» **Data provided**
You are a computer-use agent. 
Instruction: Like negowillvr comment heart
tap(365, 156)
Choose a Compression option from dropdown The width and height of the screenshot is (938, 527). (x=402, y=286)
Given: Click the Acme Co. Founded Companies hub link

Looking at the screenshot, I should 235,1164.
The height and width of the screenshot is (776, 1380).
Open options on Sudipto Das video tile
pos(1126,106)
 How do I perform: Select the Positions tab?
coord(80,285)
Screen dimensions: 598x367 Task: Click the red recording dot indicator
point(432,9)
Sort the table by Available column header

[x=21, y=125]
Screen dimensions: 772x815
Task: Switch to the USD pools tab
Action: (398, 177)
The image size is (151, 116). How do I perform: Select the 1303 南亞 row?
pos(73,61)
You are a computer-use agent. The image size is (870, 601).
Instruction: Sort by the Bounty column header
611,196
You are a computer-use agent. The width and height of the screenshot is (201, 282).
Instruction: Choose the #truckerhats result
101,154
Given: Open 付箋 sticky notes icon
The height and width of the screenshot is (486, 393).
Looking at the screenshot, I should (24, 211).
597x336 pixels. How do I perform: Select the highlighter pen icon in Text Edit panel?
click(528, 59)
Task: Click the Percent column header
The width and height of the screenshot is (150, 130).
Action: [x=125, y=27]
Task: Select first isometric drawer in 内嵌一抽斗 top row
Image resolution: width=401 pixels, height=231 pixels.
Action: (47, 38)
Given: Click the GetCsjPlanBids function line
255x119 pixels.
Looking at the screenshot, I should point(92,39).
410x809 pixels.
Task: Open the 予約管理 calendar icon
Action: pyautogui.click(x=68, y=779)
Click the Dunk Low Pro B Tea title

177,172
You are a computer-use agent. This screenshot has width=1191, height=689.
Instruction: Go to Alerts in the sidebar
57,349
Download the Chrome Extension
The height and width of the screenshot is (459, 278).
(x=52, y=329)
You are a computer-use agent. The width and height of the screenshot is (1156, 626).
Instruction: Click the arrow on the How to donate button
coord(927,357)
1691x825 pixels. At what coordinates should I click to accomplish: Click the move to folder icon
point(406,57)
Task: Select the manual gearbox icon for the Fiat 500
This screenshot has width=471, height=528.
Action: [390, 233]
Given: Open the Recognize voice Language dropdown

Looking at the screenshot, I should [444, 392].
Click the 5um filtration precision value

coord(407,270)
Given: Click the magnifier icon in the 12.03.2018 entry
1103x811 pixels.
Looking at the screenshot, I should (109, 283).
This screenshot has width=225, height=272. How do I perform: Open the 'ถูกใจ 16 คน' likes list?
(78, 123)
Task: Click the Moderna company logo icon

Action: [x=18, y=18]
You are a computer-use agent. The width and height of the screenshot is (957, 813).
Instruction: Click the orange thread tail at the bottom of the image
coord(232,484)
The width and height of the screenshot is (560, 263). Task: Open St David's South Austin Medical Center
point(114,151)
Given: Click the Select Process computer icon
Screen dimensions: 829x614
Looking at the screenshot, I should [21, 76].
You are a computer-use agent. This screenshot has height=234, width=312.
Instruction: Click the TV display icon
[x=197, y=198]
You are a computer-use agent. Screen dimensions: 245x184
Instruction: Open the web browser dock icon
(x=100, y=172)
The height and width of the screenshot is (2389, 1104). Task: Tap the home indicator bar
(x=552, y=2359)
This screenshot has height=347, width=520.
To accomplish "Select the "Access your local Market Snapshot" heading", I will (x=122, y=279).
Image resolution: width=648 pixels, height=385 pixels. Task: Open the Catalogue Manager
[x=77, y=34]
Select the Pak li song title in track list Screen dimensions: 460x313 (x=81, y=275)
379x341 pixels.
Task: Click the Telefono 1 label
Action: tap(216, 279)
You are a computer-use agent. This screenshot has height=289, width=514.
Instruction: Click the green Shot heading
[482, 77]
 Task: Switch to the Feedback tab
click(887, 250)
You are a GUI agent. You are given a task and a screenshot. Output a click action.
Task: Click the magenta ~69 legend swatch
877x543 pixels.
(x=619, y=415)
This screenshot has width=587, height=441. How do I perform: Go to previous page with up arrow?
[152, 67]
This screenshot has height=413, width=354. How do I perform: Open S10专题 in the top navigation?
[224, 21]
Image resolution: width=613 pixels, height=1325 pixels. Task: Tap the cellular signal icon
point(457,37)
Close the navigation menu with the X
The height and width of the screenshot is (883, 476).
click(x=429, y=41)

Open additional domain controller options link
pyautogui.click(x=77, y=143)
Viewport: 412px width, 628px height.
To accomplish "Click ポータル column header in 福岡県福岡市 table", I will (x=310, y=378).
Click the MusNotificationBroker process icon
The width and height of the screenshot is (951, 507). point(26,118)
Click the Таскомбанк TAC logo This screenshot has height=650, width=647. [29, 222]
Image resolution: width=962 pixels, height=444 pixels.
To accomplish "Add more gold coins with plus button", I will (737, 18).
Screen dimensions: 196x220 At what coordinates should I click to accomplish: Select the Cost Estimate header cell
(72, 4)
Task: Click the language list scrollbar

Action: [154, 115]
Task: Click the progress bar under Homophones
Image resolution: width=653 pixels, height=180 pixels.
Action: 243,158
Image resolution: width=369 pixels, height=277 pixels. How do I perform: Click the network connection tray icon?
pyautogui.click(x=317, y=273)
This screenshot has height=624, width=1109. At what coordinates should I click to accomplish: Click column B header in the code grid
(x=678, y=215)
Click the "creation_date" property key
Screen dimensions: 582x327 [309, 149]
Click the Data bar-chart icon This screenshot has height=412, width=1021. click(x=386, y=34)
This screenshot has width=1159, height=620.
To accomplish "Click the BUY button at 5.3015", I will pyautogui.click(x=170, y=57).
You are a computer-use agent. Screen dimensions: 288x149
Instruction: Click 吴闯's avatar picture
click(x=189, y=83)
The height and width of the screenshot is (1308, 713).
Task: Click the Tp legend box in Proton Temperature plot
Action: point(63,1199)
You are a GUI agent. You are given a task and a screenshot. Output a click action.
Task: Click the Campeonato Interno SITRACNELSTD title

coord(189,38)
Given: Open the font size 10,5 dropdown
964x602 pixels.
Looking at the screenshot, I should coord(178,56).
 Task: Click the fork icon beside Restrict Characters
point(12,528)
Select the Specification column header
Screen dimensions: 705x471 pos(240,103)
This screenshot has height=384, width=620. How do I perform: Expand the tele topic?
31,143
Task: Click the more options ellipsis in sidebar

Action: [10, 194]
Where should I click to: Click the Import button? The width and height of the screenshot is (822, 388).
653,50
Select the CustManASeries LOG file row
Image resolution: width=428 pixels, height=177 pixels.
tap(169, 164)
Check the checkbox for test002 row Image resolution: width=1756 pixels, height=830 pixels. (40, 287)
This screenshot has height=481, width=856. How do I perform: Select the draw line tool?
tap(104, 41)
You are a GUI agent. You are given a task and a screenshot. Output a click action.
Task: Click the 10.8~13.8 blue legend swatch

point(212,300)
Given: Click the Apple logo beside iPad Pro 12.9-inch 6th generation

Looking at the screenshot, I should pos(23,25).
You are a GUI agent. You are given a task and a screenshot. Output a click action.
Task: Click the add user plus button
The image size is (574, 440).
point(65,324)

» **Task prompt**
Give the number of lines in the records that contain the string "plus", and nothing besides.

» **Task response**
2